Implementation 3, which is discussed in ICS-46, uses a binary heap tree (not a binary search tree) to implement both operations with “middle” complexity O(Log N): this complexity class greater than O(1) but less than O(N).
Problem 1
Suppose we wanted to use the priority queue to sort N values: we add N values in the pq and then remove all N values (first the highest, next the second highest, …). Here is the complexity of these combined operations for each implementation.
- Implementation 1:
$O(N)*O(1) + O(N)*O(N)$ = $O(N) + O(N^2)$ = $O(N^2)$ - Implementation 2:
$O(N)*O(N) + O(N)*O(1)$ = $O(N^2) + O(N)$ = $O(N^2)$ - Implementation 3:
$O(N)*O(Log N) + O(N)*O(Log N)$ = $O(N LogN) + O(N LogN)$ = $O(N LogN)$
Here, Implementation 3 has the lowest complexity class for the combined operations. Implementations 1 and 2 each do one operation quickly but the other slowly: both are done O(N) times. The slowest operation determines the complexity class, and both are equally slow. The complexity class O(Log N) is between O(1) and O(N); surprisingly, it is actually “closer” to O(1) than O(N), even though it does grow -because it grows so slowly; yes, O(1) doesn’t grow at all, but O(Log N) grows very slowly: the known Universe has about $ 10^{90} $ particles of matter, and $ Log_2(10^{90}) = Log_2 (10 ^ 3) ^ {30} \approx 30 * 10 = 300 $, which isn’t very big compared to $10^{90}$.
Problem 2
Suppose we wanted to use the priority queue to find the 10 biggest (of N) values: we would enqueue N values and then dequeue 10 values. Here is the complexity of these combined operations for each implementation..
- Implementation 1:
$O(N)*O(1) + O(10)*O(N)$ = $O(N) + O(N)$ = $O(N)$ - Implementation 2:
$O(N)*O(N) + O(10)*O(1)$ = $O(N^2) + O(1)$ = $O(N^2)$ - Implementation 3:
$O(N)*O(Log N) + O(10)*O(Log N)$ = $O(N LogN) + O(LogN)$ = $O(N LogN)$
Here, Implementation 1 has the lowest complexity for the combined operations. That makes sense, as the operation done O(N) times (add) is very simple (add to the end of a list/the front of a linked list is O(1)) and the operation done a constant number of times (10, independent of N) is the expensive operation (remove, which is O(N)). It even beats the complexity of Implementation 3. So, as N gets bigger, implementation 1 will eventually become faster than the other two for the “find the 10 biggest” task.
Kai’s comment:
For problem 2, the author came to a conclusion that, the brutal loop through the $N$ values for $K$ times, performs better than a heap based solution. It violates my intuition.

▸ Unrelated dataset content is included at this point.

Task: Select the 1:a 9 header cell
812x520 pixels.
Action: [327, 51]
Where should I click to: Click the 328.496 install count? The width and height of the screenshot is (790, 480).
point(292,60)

The questionable part is the cost of building a heap: $O(N LogN)$. The cost ofheapsort
is the same, and by heapsorting an array, all the elements are sorted. Then why should we perform an operation, that is close to heapsort, to find top $K$ elements?
I will discuss this in another blog Solve Biggest K Problem By Heap, In Right Way
So, the bottom line here is that sometimes there is NOT a “best all the time” implementation for a data structure. We need to know what problem we are solving (the complexity classes of all the operations in various implementations and the number of times we must do these operations) to choose the most efficient implementation for solving the problem.